- _Data to examine_
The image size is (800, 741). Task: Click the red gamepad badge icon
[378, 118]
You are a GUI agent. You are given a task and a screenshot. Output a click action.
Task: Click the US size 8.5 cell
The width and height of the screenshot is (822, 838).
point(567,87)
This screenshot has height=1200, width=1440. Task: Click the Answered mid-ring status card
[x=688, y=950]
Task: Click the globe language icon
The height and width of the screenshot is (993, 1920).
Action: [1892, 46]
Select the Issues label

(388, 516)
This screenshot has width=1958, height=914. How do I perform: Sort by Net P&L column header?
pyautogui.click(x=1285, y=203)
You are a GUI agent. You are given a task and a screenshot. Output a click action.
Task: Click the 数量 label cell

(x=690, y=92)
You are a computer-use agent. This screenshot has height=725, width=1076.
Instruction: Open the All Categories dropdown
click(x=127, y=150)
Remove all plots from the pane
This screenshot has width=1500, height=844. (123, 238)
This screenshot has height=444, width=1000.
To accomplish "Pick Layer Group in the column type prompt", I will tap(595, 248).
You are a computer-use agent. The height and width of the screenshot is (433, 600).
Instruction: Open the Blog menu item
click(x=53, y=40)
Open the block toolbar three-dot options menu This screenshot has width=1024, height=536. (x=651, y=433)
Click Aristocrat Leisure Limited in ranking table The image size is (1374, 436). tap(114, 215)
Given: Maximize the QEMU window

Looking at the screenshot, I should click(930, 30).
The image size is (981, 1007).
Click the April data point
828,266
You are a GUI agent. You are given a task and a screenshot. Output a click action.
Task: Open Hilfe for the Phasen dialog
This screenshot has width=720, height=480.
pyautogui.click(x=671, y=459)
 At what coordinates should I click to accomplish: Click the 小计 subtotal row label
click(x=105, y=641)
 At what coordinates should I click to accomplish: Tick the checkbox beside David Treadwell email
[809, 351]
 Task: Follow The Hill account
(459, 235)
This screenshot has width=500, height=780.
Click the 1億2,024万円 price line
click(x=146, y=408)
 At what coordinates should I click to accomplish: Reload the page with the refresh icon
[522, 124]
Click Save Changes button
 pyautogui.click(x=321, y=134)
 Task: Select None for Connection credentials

- _Work item_
Output an exact copy of the listing.

- _Exercise response_
The image size is (800, 741). Task: Click the red gamepad badge icon
[378, 118]
You are a GUI agent. You are given a task and a screenshot. Output a click action.
Task: Click the US size 8.5 cell
The width and height of the screenshot is (822, 838).
point(567,87)
This screenshot has height=1200, width=1440. Task: Click the Answered mid-ring status card
[x=688, y=950]
Task: Click the globe language icon
The height and width of the screenshot is (993, 1920).
Action: [1892, 46]
Select the Issues label

(388, 516)
This screenshot has width=1958, height=914. How do I perform: Sort by Net P&L column header?
pyautogui.click(x=1285, y=203)
You are a GUI agent. You are given a task and a screenshot. Output a click action.
Task: Click the 数量 label cell

(x=690, y=92)
You are a computer-use agent. This screenshot has height=725, width=1076.
Instruction: Open the All Categories dropdown
click(x=127, y=150)
Remove all plots from the pane
This screenshot has width=1500, height=844. (123, 238)
This screenshot has height=444, width=1000.
To accomplish "Pick Layer Group in the column type prompt", I will tap(595, 248).
You are a computer-use agent. The height and width of the screenshot is (433, 600).
Instruction: Open the Blog menu item
click(x=53, y=40)
Open the block toolbar three-dot options menu This screenshot has width=1024, height=536. (x=651, y=433)
Click Aristocrat Leisure Limited in ranking table The image size is (1374, 436). tap(114, 215)
Given: Maximize the QEMU window

Looking at the screenshot, I should click(930, 30).
The image size is (981, 1007).
Click the April data point
828,266
You are a GUI agent. You are given a task and a screenshot. Output a click action.
Task: Open Hilfe for the Phasen dialog
This screenshot has width=720, height=480.
pyautogui.click(x=671, y=459)
 At what coordinates should I click to accomplish: Click the 小计 subtotal row label
click(x=105, y=641)
 At what coordinates should I click to accomplish: Tick the checkbox beside David Treadwell email
[809, 351]
 Task: Follow The Hill account
(459, 235)
This screenshot has width=500, height=780.
Click the 1億2,024万円 price line
click(x=146, y=408)
 At what coordinates should I click to accomplish: Reload the page with the refresh icon
[522, 124]
Click Save Changes button
 pyautogui.click(x=321, y=134)
 Task: Select None for Connection credentials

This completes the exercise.